The king and his government across an ocean were trying to control – by any means they saw fit – a people who built everything out of little more than the raw material of fierce independence.

Those same Founders would not believe the degree to which the power and control of our own federal government has multiplied. They would not recognize a population that has become so enamored of, and dependent on, politicians in Washington, D.C., that they allow the kind of government we see today.

In laying out the colonies’ grievances, the Declaration says, “The history of the present King of Great Britain is a history of repeated injuries and usurpations, all having in direct object the establishment of an absolute Tyranny over these States.”

What follows is a list that includes: “He has refused his Assent to Laws, the most wholesome and necessary for the public good,” “He has obstructed the Administration of Justice,” and “He has erected a multitude of New Offices, and sent hither swarms of Officers to harass our people, and eat out their substance.”

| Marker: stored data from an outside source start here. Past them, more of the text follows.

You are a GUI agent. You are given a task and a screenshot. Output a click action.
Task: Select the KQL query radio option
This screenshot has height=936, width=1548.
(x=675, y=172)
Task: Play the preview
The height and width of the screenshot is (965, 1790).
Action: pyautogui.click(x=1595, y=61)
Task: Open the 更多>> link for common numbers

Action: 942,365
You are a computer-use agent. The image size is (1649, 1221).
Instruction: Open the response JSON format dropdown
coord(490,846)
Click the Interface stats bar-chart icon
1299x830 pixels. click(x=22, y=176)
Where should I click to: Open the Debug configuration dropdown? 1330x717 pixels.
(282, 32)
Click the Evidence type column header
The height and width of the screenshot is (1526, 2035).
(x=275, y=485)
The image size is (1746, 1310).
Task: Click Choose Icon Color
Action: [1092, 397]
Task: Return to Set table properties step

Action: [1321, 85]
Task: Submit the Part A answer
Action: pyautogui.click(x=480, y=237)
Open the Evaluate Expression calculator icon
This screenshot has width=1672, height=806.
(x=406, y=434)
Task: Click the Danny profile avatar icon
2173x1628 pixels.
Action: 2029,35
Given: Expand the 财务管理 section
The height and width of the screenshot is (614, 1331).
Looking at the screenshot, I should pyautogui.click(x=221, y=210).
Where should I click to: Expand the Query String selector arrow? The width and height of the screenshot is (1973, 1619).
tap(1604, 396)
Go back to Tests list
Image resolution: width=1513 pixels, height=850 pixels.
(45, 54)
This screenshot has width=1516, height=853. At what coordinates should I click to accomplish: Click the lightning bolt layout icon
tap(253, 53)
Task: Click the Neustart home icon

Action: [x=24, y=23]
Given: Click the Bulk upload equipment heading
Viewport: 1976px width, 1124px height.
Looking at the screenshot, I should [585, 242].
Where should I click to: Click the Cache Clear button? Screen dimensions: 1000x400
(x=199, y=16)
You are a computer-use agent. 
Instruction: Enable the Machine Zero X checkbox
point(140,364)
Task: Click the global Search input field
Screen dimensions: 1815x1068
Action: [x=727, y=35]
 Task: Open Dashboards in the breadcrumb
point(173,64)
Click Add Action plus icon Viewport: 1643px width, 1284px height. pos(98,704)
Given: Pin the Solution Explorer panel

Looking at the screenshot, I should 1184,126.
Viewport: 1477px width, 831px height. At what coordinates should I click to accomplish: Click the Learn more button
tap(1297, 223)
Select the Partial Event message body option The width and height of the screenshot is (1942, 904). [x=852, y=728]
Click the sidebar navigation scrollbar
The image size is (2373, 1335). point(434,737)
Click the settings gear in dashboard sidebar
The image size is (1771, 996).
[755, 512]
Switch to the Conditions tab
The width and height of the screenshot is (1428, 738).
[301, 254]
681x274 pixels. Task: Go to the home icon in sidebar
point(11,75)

It takes little imagination to picture a transported Jefferson’s reaction to an Internal Revenue Service that targets groups based on their political ideology, a Justice Department that monitors journalists, or a National Security Agency that collects the communications records of U.S. citizens. He would likely take up his pen and write a reminder to those same citizens; perhaps beginning where he left off with, “In every stage of these Oppressions We have Petitioned for Redress in the most humble terms: Our repeated Petitions have been answered only by repeated injury.”

It is true that polls show nearly three-fourths of Americans are unhappy with the federal government. More than 60 percent say they don’t trust it. But when they do not feel pressure to produce such opinions, far too many are content to allow that government to grow, falsely believing politicians have their best interests at heart and will take care of them.

Today, as we celebrate the anniversary of the formation of the greatest nation on earth – a nation to which the rest of the world looked for guidance and help for generations – let us also celebrate our founding principles. Let us celebrate the men who devoted so much energy in the years following the Declaration to figuring out how to keep their own, new central government in check.

Many of us are unwilling to pledge even the little time and effort it takes to vote when we feel a twinge of concern about a president who believes he has free rein to push through laws he knows will do most of us more harm than good. Voting, of course, is our peaceful equivalent of demanding the change Americans had to go to war for so many years ago.

In 1776, our Founders felt so strongly the need to end oppression they were willing to “mutually pledge to each other our Lives, our Fortunes and our sacred Honor.”

We owe them more than fireworks and hot dogs on this day. Every citizen owes it to the men who ushered this wonderful country into existence to remember its government derives its “just powers from the consent of the governed.”